Last night at the Providence Performing Arts Center, Minnelli’s performance at the venue’s 30th-anniversary gala, in front of a black-tie audience that included Governor Carcieri, Mayor David N. Cicilline and former Mayor Vincent A. Cianci Jr., it all ran together, producing an end result that was every bit as much a unified piece of musical theater as any two-act.

If they hadn’t invented the word “brassy” to describe a human voice already, they would have once Minnelli sang. Her set list is a display of great classic-pop songwriting, recalling the best of Tin Pan Alley and the American musical theater without running into the false-nostalgic Great American Songbook ditch.

But until you’ve seen Minnelli live, you don’t see the part of the package that’s kept the 61-year-old Minnelli at the top for nearly 40 years — the acting chops that show through her eyes. There was the hurt confusion of “What Did I Do?” (from On a Clear Day You Can See Forever, directed by her father, Vincente Minnelli). And the game ambition of “New York, New York.” The hopeful steel of “Maybe This Time” (a song which, by definition, gets more poignant every time you hear it) and the (ultimately misplaced) faith in the power of showbiz in “Cabaret,” which closed the first act. Each song became its own mini-drama, and like any piece of theater, you sat and waited to see how it turned out even though you already knew.

Minnelli cracked wise several times, about her divorces (“I wanted to divorce … somebody, I don’t know”), her weight gain and loss, and her advancing age “Remember how I used to sit down in the second act?” she said as she sat down during the first act. But if she moved a little less than decades ago and worked harder to do it, she wasn’t afraid to show she had to reach for this dance step or that high note, which made it easy to forgive.

The second half of the show was dominated by a replication of part of the nightclub act of Kay Thompson, Minnelli’s godmother, and The Williams Brothers. Minnelli took the part of Thompson, with four smooth-singing stand-ins for the Williamses. Minnelli interspersed bits from Thompson’s act with her own remembrances of her godmother, and of growing up on the MGM lot and her start in showbiz (at the Cape Cod Melody Tent at age 13).

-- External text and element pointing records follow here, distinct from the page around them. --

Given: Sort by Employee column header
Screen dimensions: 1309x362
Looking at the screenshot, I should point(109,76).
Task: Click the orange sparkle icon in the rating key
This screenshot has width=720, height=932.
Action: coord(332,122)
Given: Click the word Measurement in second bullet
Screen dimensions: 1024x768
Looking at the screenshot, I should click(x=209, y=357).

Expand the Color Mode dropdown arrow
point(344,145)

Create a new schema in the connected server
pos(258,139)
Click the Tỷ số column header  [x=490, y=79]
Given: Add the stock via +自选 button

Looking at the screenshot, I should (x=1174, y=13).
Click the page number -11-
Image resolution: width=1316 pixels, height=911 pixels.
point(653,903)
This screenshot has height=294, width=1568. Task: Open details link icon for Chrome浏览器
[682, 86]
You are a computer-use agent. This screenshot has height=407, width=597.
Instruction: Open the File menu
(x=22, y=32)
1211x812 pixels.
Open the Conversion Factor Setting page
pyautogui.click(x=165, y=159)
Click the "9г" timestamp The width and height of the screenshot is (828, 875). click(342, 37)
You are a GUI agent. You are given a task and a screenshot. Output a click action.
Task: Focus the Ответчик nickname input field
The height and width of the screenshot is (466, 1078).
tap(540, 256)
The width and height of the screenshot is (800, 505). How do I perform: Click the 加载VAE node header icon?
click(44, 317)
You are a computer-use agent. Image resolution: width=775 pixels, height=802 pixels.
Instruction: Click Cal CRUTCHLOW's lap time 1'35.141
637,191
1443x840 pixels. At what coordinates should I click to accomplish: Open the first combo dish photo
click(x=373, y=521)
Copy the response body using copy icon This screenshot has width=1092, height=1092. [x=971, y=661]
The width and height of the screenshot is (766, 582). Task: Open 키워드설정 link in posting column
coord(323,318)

The numbers were skilled, and historically interesting if occasionally corny (particularly the closer, “I Love a Violin”). And the between-song reminiscences were heartfelt. But it wasn’t as interesting as Minnelli’s own stories of personal and showbiz history.

It seemed no surprise that she ended with “I’ll Be Seeing You,” and her a cappella rendition was astounding.